Kaynak için ayrıca bkz: Excerpts from a major new work by Bob Avakian: The Science, The Strategy, The Leadership for An Actual Revolution, And A Radically New Society on the Road to Real Emancipation (revcom.us)

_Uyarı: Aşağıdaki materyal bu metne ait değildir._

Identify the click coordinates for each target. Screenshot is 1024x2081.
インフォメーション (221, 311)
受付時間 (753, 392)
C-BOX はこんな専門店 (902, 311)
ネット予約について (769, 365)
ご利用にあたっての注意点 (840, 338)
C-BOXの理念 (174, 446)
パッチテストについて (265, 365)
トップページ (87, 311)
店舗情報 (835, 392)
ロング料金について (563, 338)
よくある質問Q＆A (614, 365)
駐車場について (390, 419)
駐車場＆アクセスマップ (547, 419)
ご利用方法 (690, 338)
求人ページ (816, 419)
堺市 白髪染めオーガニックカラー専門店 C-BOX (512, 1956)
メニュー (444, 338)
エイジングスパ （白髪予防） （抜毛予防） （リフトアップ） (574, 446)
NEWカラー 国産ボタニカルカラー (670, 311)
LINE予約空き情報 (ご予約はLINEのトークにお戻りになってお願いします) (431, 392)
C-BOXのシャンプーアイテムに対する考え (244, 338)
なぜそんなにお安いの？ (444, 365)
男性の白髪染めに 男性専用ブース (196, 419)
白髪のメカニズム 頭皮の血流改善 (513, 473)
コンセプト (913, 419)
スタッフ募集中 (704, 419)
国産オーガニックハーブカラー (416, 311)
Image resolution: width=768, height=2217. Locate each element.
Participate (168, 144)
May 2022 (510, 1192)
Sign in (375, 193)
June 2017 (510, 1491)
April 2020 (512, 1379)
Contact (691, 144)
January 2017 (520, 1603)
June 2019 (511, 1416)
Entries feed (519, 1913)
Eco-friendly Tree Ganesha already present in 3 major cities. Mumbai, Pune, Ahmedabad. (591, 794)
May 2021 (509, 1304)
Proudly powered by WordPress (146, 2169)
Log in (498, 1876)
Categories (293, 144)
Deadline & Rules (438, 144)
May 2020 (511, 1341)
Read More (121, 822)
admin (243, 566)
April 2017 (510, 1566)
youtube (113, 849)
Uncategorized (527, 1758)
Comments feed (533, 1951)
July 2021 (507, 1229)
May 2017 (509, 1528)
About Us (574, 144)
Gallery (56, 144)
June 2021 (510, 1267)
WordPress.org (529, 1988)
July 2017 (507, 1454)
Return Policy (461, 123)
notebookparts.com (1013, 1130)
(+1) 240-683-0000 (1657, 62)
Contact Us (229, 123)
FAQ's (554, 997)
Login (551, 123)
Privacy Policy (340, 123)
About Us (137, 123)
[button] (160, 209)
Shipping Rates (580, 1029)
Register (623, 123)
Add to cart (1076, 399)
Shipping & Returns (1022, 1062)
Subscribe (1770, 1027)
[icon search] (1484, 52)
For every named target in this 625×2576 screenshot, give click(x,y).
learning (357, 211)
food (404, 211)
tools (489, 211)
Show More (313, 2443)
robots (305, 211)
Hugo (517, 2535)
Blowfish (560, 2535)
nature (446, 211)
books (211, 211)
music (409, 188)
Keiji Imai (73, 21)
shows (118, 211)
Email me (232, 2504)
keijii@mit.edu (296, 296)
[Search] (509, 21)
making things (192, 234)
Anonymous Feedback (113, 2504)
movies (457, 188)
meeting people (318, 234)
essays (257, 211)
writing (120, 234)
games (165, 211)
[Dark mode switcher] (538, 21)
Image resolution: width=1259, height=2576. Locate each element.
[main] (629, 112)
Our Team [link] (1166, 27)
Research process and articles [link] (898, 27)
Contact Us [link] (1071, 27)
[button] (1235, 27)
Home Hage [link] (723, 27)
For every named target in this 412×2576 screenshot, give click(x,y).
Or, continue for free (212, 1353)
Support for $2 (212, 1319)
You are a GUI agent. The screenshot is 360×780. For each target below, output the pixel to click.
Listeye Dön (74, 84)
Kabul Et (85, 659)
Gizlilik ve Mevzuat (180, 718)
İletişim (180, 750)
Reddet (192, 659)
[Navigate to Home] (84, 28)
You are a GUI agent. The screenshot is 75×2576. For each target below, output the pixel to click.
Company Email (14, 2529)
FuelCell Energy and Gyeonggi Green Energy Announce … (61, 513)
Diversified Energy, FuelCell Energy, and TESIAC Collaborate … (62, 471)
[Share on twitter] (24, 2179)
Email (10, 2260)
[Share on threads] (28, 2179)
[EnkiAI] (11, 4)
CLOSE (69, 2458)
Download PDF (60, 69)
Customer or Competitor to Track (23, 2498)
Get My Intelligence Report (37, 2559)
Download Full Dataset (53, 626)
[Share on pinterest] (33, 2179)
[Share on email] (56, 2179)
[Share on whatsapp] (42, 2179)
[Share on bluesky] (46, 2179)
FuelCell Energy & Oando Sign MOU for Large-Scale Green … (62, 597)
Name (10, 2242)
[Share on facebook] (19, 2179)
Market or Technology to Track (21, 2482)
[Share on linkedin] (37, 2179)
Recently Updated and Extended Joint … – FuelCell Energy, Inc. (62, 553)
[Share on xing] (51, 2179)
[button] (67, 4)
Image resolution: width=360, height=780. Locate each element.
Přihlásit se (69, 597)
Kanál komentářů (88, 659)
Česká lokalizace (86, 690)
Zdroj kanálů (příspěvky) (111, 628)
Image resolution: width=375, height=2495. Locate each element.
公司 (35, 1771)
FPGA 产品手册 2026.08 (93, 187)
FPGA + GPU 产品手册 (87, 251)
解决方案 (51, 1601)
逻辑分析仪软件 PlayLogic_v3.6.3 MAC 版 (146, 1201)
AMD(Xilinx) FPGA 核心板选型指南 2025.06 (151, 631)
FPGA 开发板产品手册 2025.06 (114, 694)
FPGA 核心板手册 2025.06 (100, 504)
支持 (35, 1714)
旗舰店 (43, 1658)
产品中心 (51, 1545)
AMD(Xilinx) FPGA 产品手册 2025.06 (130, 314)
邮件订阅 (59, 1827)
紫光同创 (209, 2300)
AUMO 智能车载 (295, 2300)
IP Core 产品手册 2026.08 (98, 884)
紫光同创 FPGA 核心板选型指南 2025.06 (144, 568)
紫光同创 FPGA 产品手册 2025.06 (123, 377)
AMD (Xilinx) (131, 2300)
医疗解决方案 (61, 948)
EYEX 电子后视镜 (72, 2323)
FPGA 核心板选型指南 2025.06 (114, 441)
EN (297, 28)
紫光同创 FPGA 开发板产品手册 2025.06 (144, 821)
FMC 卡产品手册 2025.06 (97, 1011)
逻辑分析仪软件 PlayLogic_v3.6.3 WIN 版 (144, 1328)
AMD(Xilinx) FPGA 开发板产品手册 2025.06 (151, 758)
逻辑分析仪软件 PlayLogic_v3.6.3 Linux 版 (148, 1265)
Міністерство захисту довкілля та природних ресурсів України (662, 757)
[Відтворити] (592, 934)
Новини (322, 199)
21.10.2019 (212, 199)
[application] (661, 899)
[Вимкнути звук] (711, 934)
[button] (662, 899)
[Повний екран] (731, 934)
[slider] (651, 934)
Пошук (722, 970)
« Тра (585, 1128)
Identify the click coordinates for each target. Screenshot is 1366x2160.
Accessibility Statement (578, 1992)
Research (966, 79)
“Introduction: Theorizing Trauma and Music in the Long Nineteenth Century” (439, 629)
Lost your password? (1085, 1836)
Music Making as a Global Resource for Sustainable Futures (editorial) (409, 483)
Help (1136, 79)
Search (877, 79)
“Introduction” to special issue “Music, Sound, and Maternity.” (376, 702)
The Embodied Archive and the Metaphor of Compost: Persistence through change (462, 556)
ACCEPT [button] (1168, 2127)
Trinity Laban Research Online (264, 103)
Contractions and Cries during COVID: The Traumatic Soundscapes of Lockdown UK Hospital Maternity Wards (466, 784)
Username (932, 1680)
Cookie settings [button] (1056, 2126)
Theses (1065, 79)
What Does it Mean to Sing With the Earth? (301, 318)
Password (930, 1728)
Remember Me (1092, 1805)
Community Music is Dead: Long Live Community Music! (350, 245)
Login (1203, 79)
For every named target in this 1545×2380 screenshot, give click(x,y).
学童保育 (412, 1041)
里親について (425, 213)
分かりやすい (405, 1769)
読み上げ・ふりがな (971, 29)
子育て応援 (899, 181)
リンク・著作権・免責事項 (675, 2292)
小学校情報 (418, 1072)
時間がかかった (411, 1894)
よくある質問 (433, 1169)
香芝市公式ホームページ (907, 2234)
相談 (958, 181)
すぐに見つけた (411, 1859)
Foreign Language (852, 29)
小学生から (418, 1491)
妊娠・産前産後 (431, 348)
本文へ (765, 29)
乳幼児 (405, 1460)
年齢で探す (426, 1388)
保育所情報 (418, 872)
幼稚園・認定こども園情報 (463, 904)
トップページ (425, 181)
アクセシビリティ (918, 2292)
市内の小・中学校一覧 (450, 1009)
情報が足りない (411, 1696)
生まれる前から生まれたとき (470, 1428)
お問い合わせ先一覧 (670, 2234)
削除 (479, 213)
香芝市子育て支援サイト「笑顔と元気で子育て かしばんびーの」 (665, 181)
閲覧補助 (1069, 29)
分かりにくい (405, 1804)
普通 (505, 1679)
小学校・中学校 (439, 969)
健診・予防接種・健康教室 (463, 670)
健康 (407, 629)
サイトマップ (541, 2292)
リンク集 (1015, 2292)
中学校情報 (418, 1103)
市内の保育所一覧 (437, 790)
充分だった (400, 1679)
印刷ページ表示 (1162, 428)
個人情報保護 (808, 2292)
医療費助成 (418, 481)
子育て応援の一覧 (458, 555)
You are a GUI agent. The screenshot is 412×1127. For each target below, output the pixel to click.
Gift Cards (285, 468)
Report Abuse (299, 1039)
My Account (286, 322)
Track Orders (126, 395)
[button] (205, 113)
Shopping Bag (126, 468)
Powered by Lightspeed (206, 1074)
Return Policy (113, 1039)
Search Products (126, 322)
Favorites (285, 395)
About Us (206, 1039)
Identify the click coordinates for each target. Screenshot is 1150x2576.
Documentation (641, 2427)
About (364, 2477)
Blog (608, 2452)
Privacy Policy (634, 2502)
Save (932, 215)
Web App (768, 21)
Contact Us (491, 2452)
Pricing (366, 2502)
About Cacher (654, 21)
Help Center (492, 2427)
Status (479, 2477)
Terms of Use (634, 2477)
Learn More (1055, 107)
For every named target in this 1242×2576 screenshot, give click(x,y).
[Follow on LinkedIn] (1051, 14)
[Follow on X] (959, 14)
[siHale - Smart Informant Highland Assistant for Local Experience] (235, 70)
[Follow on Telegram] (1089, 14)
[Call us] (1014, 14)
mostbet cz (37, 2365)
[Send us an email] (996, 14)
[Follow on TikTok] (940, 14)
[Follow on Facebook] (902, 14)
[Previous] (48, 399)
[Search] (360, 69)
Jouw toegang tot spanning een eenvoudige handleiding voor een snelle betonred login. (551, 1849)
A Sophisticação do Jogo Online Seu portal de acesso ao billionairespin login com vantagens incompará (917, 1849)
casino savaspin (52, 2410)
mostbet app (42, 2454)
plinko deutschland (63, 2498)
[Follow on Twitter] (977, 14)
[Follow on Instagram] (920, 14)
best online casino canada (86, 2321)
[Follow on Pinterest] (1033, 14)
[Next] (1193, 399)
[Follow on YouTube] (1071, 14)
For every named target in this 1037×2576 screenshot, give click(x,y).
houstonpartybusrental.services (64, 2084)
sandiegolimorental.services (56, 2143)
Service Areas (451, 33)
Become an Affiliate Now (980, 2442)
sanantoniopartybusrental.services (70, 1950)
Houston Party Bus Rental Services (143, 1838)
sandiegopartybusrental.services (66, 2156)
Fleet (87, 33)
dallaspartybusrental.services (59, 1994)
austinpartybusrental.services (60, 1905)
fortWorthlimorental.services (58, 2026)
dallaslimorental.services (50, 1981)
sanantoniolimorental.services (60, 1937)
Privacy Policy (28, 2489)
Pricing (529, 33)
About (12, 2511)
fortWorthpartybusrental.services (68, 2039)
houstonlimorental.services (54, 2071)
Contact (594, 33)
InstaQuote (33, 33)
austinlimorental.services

Şimdi epistemoloji sorusuna geri dönelim; hatta daha belirgin olarak epistemoloji ve ahlak sorusuna dönelim. Bu konuya değinmiştim ve bu da yine BAsics içinde yer alıyor. Epistemoloji ve ahlakın buluştuğu bir nokta var. Bu ne anlama geliyor? Bu şu demek: Siz eğer bazı şeyleri anlamaya başlarsanız, soru kendiliğinden ortaya çıkar: Peki bu anladığınla ne yapacaksın? Bunun peşinden mi gideceksin, ona yüz mü çevireceksin, ona hile mi katacaksın, su mu karıştıracaksın, yoksa başka bir şeye mi dönüştüreceksin? Epistemoloji ve ahlakın buluştuğu noktalar bunlardır. Ve bu yalnızca bir kere olmaz, bu durum hayatta herkes için sürekli olarak tekrarlanır. Zorluklar tekrar tekrar kendini gösterir. Hayat ve dünya hakkında bir şeyler öğrenirken bu öğrendiklerinizle ne yapacaksınız?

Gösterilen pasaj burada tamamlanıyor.